Amazon compels factory workers to wear tracking devices that scrupulously monitor their activity on the job, from productivity to how long they spend taking bathroom breaks. Three violations of what Amazon regards as incorrect results in the automatic firing of the employee, and it was on this topic that Jones pressed the Amazon exec.
“I represent a constituency that has one large Amazon fulfillment center and another one just on the border. A couple of years ago now, there was a constituent who was 63, he was working with you just to fill his time just before his pension,” Jones began.
“And he came to see me in my surgery to tell me that – I don’t know if it was a wristband or a device or a tablet – but he had some kit that basically told him he wasn’t packing things quickly enough and he had two strikes already and he had to go and see his ‘productivity manager’.

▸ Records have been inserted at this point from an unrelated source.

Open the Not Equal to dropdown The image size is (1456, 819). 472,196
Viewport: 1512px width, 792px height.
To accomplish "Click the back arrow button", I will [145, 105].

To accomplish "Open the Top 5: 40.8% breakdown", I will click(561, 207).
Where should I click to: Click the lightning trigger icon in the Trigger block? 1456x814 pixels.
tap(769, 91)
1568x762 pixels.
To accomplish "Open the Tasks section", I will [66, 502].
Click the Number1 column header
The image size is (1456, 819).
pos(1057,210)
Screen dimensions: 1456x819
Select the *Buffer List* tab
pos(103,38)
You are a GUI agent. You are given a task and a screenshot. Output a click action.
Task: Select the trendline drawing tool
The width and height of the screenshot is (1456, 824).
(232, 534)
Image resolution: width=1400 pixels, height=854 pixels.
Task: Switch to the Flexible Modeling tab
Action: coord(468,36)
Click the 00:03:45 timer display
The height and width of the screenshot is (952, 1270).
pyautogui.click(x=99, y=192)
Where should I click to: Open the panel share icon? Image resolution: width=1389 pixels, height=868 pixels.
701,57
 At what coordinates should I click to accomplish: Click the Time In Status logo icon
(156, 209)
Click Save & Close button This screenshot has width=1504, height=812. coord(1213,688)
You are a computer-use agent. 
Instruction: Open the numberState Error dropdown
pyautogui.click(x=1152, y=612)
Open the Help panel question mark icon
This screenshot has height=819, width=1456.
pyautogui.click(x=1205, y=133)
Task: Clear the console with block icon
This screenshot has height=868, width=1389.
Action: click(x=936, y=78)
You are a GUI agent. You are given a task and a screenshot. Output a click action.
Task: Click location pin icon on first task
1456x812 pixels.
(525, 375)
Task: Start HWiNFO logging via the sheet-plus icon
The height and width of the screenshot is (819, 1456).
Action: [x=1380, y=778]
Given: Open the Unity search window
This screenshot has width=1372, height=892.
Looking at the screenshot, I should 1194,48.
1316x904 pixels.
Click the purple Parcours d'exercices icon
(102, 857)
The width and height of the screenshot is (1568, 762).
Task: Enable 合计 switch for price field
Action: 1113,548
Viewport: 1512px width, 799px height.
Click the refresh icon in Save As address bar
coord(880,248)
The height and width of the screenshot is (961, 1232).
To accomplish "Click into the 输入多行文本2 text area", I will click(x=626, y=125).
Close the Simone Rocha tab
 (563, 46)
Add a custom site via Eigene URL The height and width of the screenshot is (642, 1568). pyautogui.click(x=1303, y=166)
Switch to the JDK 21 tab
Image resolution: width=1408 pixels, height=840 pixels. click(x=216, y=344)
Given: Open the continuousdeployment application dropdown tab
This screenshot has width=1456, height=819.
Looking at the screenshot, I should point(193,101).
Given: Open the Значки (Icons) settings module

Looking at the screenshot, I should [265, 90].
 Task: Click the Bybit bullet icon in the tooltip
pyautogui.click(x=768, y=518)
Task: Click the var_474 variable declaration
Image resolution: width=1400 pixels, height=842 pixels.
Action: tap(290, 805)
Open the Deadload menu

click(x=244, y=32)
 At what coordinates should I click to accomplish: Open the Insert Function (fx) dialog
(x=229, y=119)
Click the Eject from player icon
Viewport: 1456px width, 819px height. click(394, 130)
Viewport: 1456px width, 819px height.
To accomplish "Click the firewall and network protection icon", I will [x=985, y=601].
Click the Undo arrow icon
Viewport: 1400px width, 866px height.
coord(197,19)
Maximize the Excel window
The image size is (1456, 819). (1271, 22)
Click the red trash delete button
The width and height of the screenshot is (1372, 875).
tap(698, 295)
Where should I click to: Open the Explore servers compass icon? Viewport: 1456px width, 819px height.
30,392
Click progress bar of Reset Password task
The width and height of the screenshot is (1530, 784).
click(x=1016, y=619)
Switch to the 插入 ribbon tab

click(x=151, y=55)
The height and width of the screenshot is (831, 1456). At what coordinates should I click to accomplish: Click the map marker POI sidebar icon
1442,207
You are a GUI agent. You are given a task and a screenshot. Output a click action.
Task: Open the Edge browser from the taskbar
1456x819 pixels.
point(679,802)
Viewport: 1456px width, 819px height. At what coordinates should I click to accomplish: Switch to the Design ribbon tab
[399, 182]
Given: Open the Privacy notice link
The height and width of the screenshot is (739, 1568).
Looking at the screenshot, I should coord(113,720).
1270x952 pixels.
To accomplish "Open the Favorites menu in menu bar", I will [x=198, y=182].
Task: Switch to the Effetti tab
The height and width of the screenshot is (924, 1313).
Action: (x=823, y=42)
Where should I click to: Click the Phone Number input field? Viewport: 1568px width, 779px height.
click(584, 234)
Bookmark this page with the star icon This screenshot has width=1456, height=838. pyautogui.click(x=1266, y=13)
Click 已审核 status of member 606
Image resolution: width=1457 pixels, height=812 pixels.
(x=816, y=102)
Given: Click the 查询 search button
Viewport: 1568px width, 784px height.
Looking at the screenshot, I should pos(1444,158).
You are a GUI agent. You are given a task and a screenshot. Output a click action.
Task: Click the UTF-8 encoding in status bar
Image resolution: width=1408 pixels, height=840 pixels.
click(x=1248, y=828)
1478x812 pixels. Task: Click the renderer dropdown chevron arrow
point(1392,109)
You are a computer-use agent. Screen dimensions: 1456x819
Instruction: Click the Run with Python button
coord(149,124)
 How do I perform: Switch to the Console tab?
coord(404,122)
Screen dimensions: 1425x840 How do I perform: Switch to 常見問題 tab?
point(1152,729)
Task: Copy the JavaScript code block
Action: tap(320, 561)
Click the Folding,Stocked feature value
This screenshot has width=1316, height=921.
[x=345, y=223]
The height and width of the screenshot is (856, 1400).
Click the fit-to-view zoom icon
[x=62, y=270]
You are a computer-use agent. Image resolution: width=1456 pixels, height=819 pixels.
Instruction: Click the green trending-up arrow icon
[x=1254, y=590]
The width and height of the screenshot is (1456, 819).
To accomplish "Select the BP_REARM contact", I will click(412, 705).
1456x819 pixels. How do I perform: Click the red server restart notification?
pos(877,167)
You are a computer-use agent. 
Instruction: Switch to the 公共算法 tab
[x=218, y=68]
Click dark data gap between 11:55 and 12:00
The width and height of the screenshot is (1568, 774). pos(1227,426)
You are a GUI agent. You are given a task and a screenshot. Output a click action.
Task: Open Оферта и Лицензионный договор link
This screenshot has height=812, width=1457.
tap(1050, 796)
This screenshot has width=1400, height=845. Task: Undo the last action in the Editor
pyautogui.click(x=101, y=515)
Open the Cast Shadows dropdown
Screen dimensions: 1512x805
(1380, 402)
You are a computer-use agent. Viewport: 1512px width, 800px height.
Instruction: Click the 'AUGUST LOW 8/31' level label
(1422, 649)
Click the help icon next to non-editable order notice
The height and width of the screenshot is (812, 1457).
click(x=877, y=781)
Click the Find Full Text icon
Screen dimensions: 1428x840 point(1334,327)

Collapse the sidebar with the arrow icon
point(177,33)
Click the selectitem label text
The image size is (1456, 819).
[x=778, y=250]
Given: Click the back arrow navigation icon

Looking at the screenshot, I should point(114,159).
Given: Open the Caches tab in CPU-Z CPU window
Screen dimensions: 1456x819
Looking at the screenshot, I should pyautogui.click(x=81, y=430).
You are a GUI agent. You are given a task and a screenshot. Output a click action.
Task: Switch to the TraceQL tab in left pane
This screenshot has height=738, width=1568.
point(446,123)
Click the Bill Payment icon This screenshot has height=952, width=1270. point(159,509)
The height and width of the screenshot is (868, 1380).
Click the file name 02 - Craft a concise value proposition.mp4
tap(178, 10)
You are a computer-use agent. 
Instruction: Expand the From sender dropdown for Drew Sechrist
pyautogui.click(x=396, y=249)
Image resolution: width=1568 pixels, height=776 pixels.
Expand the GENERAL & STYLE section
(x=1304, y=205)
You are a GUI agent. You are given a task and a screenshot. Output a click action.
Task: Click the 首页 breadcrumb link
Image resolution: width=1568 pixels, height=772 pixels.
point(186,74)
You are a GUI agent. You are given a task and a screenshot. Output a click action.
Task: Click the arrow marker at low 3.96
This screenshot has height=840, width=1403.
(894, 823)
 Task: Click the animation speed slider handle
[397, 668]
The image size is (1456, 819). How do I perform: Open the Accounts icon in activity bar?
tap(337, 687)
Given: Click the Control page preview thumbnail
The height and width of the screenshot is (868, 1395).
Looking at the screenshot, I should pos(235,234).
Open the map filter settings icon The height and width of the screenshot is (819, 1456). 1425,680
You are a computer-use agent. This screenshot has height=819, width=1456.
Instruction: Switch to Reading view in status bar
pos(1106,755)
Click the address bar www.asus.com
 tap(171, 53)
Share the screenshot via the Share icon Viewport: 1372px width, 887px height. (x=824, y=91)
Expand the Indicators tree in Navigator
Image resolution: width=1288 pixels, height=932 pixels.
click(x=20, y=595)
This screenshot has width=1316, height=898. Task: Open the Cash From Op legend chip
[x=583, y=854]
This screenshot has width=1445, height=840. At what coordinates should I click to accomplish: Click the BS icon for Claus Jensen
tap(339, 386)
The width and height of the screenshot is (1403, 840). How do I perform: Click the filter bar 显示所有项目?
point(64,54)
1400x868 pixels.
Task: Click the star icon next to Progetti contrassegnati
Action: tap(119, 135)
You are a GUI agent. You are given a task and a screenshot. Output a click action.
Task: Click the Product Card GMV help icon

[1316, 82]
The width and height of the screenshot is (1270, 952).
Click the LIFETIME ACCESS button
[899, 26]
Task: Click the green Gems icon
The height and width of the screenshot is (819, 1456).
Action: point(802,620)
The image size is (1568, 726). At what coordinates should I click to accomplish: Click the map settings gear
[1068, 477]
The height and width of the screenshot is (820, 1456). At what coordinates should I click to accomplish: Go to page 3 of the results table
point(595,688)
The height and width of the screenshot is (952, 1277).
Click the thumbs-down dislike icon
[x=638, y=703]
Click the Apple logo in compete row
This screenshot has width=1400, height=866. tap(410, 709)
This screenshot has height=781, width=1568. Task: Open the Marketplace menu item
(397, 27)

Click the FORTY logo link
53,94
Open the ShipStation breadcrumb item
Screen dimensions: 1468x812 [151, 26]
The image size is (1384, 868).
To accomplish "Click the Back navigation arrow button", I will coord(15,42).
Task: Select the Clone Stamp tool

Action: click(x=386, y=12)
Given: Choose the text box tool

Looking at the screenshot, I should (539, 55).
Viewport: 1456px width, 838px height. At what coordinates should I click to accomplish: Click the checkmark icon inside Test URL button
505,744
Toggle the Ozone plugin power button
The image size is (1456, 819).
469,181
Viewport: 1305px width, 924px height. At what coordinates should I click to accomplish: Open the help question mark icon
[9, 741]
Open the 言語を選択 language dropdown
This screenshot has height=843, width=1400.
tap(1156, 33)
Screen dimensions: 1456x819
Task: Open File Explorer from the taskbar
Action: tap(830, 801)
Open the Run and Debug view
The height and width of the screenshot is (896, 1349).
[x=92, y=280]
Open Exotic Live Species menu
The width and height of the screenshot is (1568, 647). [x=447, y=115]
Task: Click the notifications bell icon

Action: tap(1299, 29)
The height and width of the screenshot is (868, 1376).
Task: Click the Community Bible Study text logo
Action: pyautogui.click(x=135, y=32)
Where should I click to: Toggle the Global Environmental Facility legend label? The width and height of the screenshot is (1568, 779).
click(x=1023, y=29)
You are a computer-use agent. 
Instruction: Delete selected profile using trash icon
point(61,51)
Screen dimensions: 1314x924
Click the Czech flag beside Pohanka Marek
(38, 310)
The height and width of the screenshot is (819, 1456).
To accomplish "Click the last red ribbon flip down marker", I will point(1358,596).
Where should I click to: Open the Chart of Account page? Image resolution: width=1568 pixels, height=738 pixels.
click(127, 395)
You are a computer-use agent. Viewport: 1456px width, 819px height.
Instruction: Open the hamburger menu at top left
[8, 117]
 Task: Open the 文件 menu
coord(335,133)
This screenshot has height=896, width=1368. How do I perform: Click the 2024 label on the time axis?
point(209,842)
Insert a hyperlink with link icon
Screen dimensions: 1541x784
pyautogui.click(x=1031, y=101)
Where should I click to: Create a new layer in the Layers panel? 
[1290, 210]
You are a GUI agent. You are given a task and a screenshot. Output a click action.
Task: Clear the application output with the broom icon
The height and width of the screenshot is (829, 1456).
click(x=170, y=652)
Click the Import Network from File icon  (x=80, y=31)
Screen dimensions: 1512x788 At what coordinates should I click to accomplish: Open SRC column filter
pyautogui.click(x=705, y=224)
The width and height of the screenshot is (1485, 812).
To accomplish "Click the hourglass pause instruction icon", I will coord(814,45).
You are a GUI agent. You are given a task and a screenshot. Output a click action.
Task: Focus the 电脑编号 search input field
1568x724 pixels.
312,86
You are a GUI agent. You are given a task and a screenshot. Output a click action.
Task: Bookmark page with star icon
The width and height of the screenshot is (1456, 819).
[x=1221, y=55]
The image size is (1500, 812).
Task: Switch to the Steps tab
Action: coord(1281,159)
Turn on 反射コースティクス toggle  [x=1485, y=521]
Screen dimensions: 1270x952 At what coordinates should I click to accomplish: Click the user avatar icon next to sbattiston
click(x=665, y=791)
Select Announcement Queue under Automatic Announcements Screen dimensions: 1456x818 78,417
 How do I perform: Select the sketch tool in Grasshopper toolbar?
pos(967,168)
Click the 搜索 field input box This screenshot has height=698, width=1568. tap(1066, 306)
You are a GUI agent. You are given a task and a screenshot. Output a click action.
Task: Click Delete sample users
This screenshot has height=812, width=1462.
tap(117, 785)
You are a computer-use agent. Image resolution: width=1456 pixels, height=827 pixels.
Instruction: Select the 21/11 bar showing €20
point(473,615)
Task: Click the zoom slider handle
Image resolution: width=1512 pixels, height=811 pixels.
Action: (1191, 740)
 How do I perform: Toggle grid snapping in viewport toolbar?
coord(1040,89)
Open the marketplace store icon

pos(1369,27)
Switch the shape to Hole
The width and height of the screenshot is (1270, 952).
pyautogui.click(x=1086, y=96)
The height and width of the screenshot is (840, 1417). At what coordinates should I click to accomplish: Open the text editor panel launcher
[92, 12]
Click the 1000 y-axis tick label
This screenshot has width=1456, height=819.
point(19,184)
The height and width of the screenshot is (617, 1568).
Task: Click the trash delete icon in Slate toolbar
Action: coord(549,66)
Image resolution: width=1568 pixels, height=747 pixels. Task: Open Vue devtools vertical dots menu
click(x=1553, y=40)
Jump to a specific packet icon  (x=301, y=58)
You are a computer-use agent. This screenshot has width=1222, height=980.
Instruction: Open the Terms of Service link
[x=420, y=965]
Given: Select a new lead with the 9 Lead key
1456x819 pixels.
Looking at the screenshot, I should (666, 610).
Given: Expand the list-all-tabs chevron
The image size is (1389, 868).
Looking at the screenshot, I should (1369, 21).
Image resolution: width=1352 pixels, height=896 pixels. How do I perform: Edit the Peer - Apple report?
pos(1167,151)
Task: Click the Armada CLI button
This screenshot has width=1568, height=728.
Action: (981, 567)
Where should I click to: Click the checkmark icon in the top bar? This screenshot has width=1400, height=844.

“And the productivity manager said: ‘Why are you not packing things more quickly? The system is telling us you’re not being productive enough.’
“And he said: I’m 63, I’m working as quickly as I can, it’s pretty cold in here, I can’t go any quicker.”
“This was your technology tracking that worker’s productivity in packing: that is surveilling the worker, isn’t it, not the goods?
- “I’m not familiar with that particular example,” Amazon’s Palmer responded in an attempt to wriggle out of the question, before Jones pressed him for a straight answer.
“I don’t want you to answer on the individual case because that’s a cop out of an answer. I want you to answer based on the example,” Palmer said.
“Do you track the productivity of your workers in your warehouses? Yes or no.”
- “Yes,” Palmer responded.
“So what you just said to the committee that you don’t track the worker is not true, is it?”
- “What I said was that the systems are not focused on tracking individual workers. That their primary focus is not to track individual productivity.”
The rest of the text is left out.